Junot Díaz once wrote that short stories “strike like life and end with its merciless abruptness as well.” Three new collections offer moments of insight and escape, only to zip away, as ephemeral as life itself.
Viet Thanh Nguyen, author of the Pulitzer Prize-winning novel The Sympathizer, was born in Vietnam and came to the United States with his family as a refugee in 1975. Dedicated to “all refugees, everywhere,” The Refugees is a selection of nine stories from Nguyen’s 20 years of writing. Set within California’s Vietnamese community or in Vietnam, these tales display an extraordinary range of perspectives stretched between two worlds, as parents and children grapple with memories that comfort or haunt. A ghostwriter’s dead brother returns as a ghost, dripping wet, but their mother seems to be expecting this surprise guest. An aging couple in an arranged marriage struggle as the husband’s dementia causes him to call his wife by another woman’s name. We all find ourselves between cultures, and Nguyen considers these boundaries with an empathetic and often humorous eye.
COMMON THREADS
National Book Award finalist Jim Shepard’s (The Book of Aron) keen interest in time and historical detail take center stage in his fifth collection, The World to Come. These 10 stories make vast jumps, from a snapshot of 1600 B.C. Crete to a modern-day parable about the American health care system.
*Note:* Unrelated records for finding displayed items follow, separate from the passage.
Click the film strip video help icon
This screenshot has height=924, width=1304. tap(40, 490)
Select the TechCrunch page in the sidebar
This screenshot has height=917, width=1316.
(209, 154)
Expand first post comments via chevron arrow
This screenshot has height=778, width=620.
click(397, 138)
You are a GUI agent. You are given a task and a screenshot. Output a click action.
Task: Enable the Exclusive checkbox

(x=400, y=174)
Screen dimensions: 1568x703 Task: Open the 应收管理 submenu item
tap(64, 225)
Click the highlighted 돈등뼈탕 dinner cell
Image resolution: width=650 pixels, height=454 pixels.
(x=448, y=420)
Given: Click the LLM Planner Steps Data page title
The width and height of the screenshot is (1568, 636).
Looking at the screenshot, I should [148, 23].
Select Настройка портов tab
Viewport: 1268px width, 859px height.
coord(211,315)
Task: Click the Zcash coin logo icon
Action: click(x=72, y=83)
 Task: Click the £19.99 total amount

Perhaps the most evocative stories here are epistolary—an anxiety-inducing account of an ill-fated arctic exploration and the poignant, immersive title story about a woman’s double life on the American frontier. Though these tales vary wildly in temporal setting, a thread of quiet isolation coupled with a longing for connection binds these characters together. For masterfully crafted historical fiction, there are few contemporary authors who can rival Shepard.
BEAUTY IN SQUALOR
Following her brilliant breakout novel, Eileen (2015), Ottessa Moshfegh proves her remarkable prowess once again with Homesick for Another World. This dark collection arrives on a current of unease, each story focusing on people filled with a seemingly hopeless desire for connection: A broken man pines for the manager of a videogame café, a woman hates her unhinged boyfriend but lacks the will to leave him, an English teacher spends her summers strung out in a dying town. In blunt, unflinching prose, Moshfegh reveals her characters’ deepest anxieties and perversities without judgment or sympathy. Spiking her stories with pitch-dark humor, Moshfegh adeptly captures what it means to be alone; if you’ve ever felt homesick while sitting in your own living room, this book is for you.